**Saved data entries**
_ _ _ _ _
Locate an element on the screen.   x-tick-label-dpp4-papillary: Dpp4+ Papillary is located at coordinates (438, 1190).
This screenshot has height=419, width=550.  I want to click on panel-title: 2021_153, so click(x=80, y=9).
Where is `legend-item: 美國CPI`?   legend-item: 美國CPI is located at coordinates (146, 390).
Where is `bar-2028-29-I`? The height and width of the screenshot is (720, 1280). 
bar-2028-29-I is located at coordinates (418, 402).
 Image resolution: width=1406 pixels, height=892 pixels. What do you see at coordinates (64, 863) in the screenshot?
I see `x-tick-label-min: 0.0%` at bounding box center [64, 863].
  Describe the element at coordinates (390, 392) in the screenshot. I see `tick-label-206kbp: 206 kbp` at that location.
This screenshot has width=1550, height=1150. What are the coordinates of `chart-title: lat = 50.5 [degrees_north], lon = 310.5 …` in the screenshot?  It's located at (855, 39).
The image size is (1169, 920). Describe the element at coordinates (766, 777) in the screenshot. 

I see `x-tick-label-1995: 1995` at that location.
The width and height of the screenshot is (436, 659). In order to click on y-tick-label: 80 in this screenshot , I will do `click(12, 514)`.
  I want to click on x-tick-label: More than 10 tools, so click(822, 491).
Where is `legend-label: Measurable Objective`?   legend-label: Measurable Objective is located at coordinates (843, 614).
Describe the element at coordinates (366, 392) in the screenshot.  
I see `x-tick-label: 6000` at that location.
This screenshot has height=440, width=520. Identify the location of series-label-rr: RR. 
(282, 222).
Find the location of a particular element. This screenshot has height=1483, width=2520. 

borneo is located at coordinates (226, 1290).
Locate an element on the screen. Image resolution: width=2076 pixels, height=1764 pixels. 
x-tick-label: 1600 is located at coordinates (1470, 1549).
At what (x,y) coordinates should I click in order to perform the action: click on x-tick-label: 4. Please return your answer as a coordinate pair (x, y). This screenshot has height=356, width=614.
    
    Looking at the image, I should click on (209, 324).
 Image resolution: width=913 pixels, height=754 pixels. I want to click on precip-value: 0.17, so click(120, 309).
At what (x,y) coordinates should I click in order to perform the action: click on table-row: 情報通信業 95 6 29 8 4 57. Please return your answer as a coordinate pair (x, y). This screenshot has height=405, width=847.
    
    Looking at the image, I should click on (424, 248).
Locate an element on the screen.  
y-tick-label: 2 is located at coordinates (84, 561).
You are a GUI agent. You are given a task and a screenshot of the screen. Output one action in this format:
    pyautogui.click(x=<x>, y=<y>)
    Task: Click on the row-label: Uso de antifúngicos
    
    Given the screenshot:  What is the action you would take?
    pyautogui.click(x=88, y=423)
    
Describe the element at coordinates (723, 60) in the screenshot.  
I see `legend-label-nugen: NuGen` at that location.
_ _ _ _ _
Edit the items above so that every "Locate an element on the screen" reads "Find an element on the screen", leaving all other text as it is.

Find an element on the screen.   x-tick-label-dpp4-papillary: Dpp4+ Papillary is located at coordinates (438, 1190).
This screenshot has height=419, width=550.  I want to click on panel-title: 2021_153, so click(x=80, y=9).
Where is `legend-item: 美國CPI`?   legend-item: 美國CPI is located at coordinates (146, 390).
Where is `bar-2028-29-I`? The height and width of the screenshot is (720, 1280). 
bar-2028-29-I is located at coordinates (418, 402).
 Image resolution: width=1406 pixels, height=892 pixels. What do you see at coordinates (64, 863) in the screenshot?
I see `x-tick-label-min: 0.0%` at bounding box center [64, 863].
  Describe the element at coordinates (390, 392) in the screenshot. I see `tick-label-206kbp: 206 kbp` at that location.
This screenshot has width=1550, height=1150. What are the coordinates of `chart-title: lat = 50.5 [degrees_north], lon = 310.5 …` in the screenshot?  It's located at (855, 39).
The image size is (1169, 920). Describe the element at coordinates (766, 777) in the screenshot. 

I see `x-tick-label-1995: 1995` at that location.
The width and height of the screenshot is (436, 659). In order to click on y-tick-label: 80 in this screenshot , I will do `click(12, 514)`.
  I want to click on x-tick-label: More than 10 tools, so click(822, 491).
Where is `legend-label: Measurable Objective`?   legend-label: Measurable Objective is located at coordinates (843, 614).
Describe the element at coordinates (366, 392) in the screenshot.  
I see `x-tick-label: 6000` at that location.
This screenshot has height=440, width=520. Identify the location of series-label-rr: RR. 
(282, 222).
Find the location of a particular element. This screenshot has height=1483, width=2520. 

borneo is located at coordinates (226, 1290).
Find an element on the screen. Image resolution: width=2076 pixels, height=1764 pixels. 
x-tick-label: 1600 is located at coordinates (1470, 1549).
At what (x,y) coordinates should I click in order to perform the action: click on x-tick-label: 4. Please return your answer as a coordinate pair (x, y). This screenshot has height=356, width=614.
    
    Looking at the image, I should click on (209, 324).
 Image resolution: width=913 pixels, height=754 pixels. I want to click on precip-value: 0.17, so click(120, 309).
At what (x,y) coordinates should I click in order to perform the action: click on table-row: 情報通信業 95 6 29 8 4 57. Please return your answer as a coordinate pair (x, y). This screenshot has height=405, width=847.
    
    Looking at the image, I should click on (424, 248).
Find an element on the screen.  
y-tick-label: 2 is located at coordinates (84, 561).
You are a GUI agent. You are given a task and a screenshot of the screen. Output one action in this format:
    pyautogui.click(x=<x>, y=<y>)
    Task: Click on the row-label: Uso de antifúngicos
    
    Given the screenshot:  What is the action you would take?
    pyautogui.click(x=88, y=423)
    
Describe the element at coordinates (723, 60) in the screenshot.  
I see `legend-label-nugen: NuGen` at that location.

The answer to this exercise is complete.